23 : bravery

7.7K 553 458
                                    

Cesaret edenler, her daim işini bilirler.

Yukarı ve aşağısı, aşık olduğun adamın yanı başı. Cennetten düşen günahın elebaşı, ben buydum işte; küçük bir günah tohumu, azıcık bir kıvılcım tutumu.

Kore'nin kirli havası burnumdan içeriye dolarken, ellerimi birbirine sürterek sakinleşmeye çalıştım. Heyecanlıydım ve kulağımın içerisine dolan sesler bu heyecanımın aksi yönde ilerlemesine de hiç yardımcı olmuyorlardı.

Kore'ye döneli sadece yirmi dört saat olmasına rağmen yeniden sahne arkasındaydık. Mükemmel bir tur süreci, eğlence dolu bir Amerika tatili geçirmiştik. Birlikte olmak, sevilmek ve sürekli gözler önünde olmak heyecan vericiydi fakat kötü bir yanı vardı; neredeyse bir senedir sevdiğim adamı göremiyordum. Buna değip değmediğini bilmiyordum çünkü başından beri istediğim şey uğruna ilerliyordum fakat bu uğurda çok büyük fedakarlıklar yapmıştım.

Oradaydı, orada olduğunu hayranlarının bağırışlarından, sevinç çığlıklarından anlayabiliyordum. Ne kırmızı halı da ne de sahne sıramızın gelmesini beklediğimiz koltuklarda onu görmemiştim, görsem de bir şey değişmezdi; ödül töreni bitene kadar onunla iletişim haline geçmemem gerekiyordu.

Kapı açıldı ve Lalisa güle oynaya içeriye girdi.

''Ne oldu?'' diye sordu, benden önce davranarak Rosé.

''Ay,'' Lalisa elini kalbinin üzerine götürdü. Yanakları al al olmuştu ve gülümsemeden bir saniye olsun duramıyordu. ''Aylar sonra Jimin'i gördüm, daha ne olsun? Hemen şu ödül töreninin bitmesini istiyordum. Bir an önce yurttan kaçarak onları görmeye gidelim.''

Kaşlarımı çattım. ''Nerede gördün?''

Rosé'nin yanına oturdu, eline ruj almıştı. ''Koridordalar, sanırım sahne sırasında bir karışıklık olmuş, onu düzelttiriyorlar.''

Kalbim çeperinden çıktığında Jisoo, ''Yeniden gizli gizli buluşmalara döndük denesinize.'' diye hayıflandı. ''Jin'i ciddi anlamda çok özledim fakat gizli gizli buluştuğumuz zaman sanki suç işliyormuşuz gibi hissediyoruz. Size de oluyor mu bu?''

Zorunlu vedalar suç sayılmalıyken aşıkların bileklerine kelepçeler vuruluyordu, bu hiç adil değildi. Tanrı yaratmamış mıydı ilk erkek ve kadını, ne diye günah zilleri çalıyordu o halde insanların tepesinde? Aşık olmak yasak mıydı? Bu kuralı koyan duvardan duvara vurulmalıydı.
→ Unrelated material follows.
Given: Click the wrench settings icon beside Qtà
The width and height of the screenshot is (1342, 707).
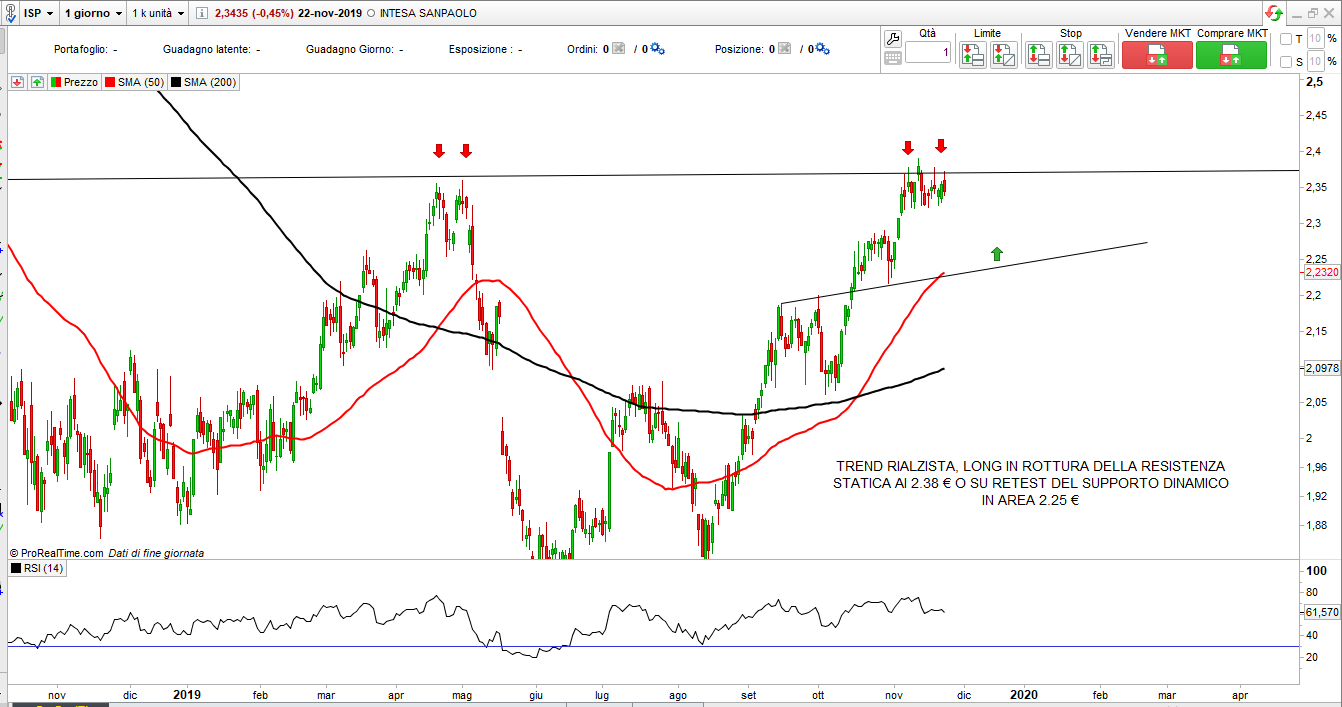Looking at the screenshot, I should pos(894,37).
Oturduğum yerden kalktım ve alelacele kapıya doğru ilerledim ve açtığım gibi koridorda yürümeye başladım. Konuşamayacağımı elbette ki biliyordum fakat bir an olsun onu yeniden görmek beni daha iyi bir hale getirebilirdi. Çünkü ne de olsa o Kim Taehyung'du, solo sahnemde onun beni izliyor olduğunu bilmek ister istemez strese girmeme sebep oluyordu.

Koridorun sonuna doğru ilerlerken ileride gördüğüm yedi takım elbiseli adam duraklamamı sağladı. Önlerindeki sahne görevlisiyle iletişime giren birinci ağızdan kişi Yoongi olsa da hepsi dikkatle kadına bakıyordu.
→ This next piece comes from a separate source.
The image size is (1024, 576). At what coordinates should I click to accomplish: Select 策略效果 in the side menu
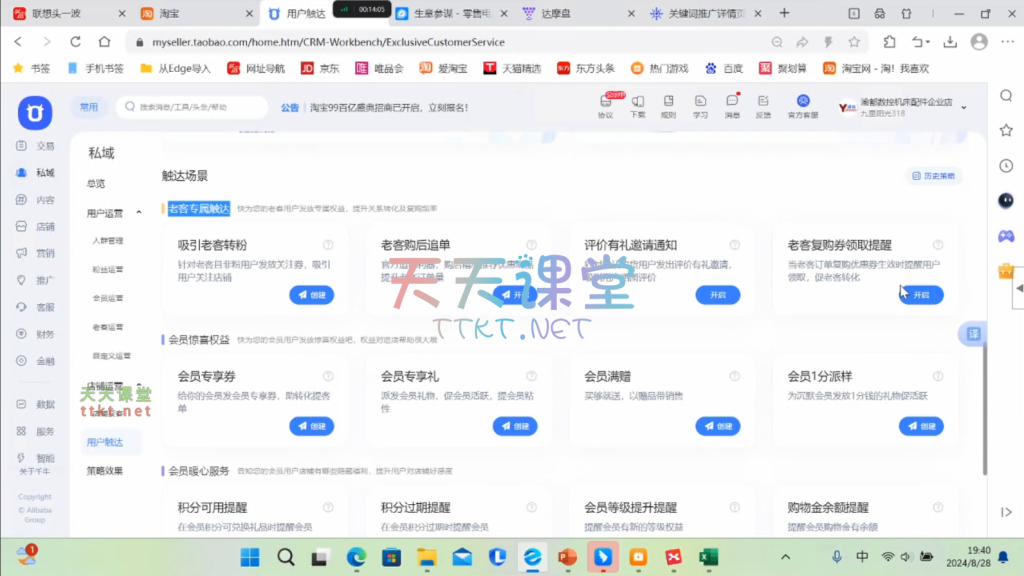pos(105,470)
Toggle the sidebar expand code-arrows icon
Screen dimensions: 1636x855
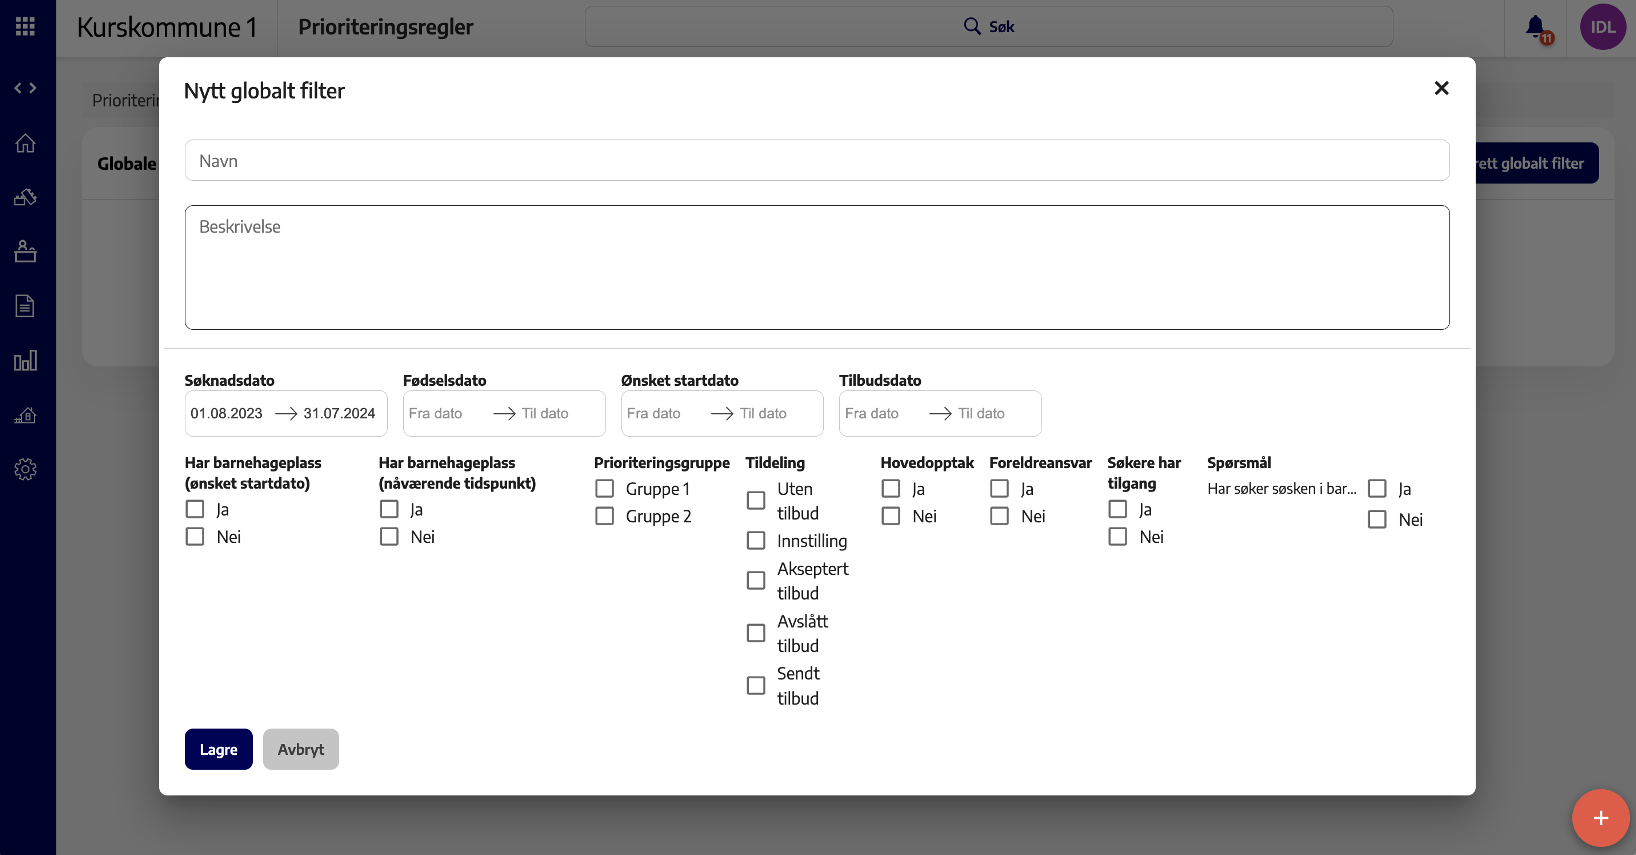(x=25, y=88)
İlk önce kumral renkli saçları girdi görüş alanıma, sonra da esmer parlak teni. Siyah takım elbisesinin içerisinde bedeni öyle güzel duruyordu ki, yılların ödüllü mankenleri gelse hepsi onun yanında güvenir kalırdı, oysa o bu havasından habersiz bir şekilde dikiliyordu.
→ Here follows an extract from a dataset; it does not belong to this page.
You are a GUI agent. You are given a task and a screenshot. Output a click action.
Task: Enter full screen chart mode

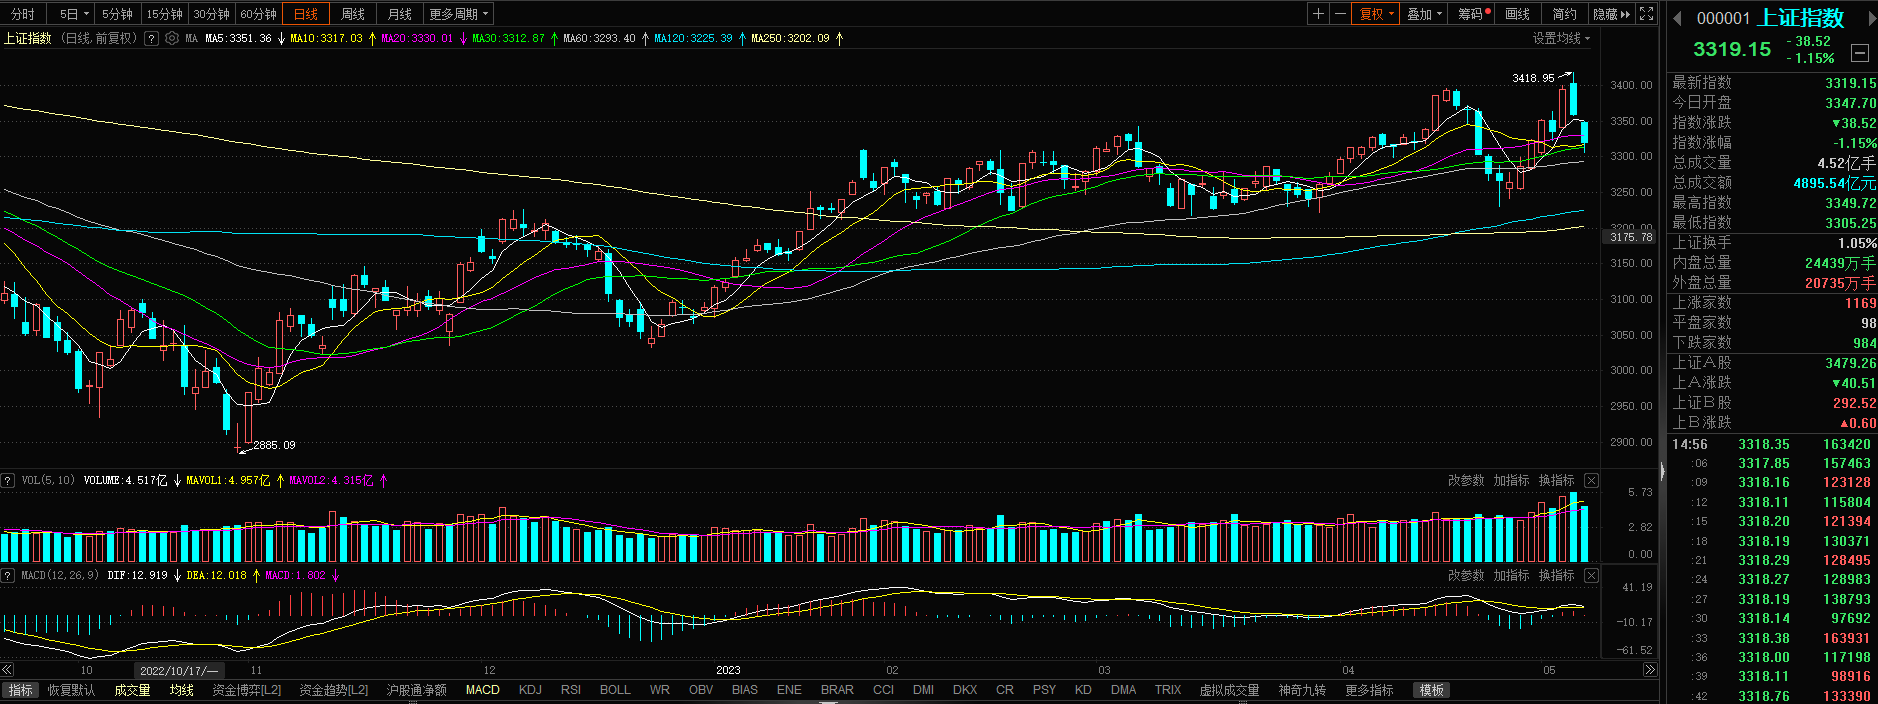[x=1646, y=14]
Elleri pantolonunun cebindeydi, siyah renkteki bandanasının üzerinden taşan kumral renkli saçları aylak aylak alnına dökülüyordu. Bu onu rahatsız etmiş olmalı ki, elini kaldırdı ve onları geriye doğru ittirirken başını kaldırdı; işte beni o anda gördü. Eli alnında asılı, dudakları şaşkınlıkla aralık kaldı ve benim dudaklarımda özlem dolu bir gülümseme oluştu.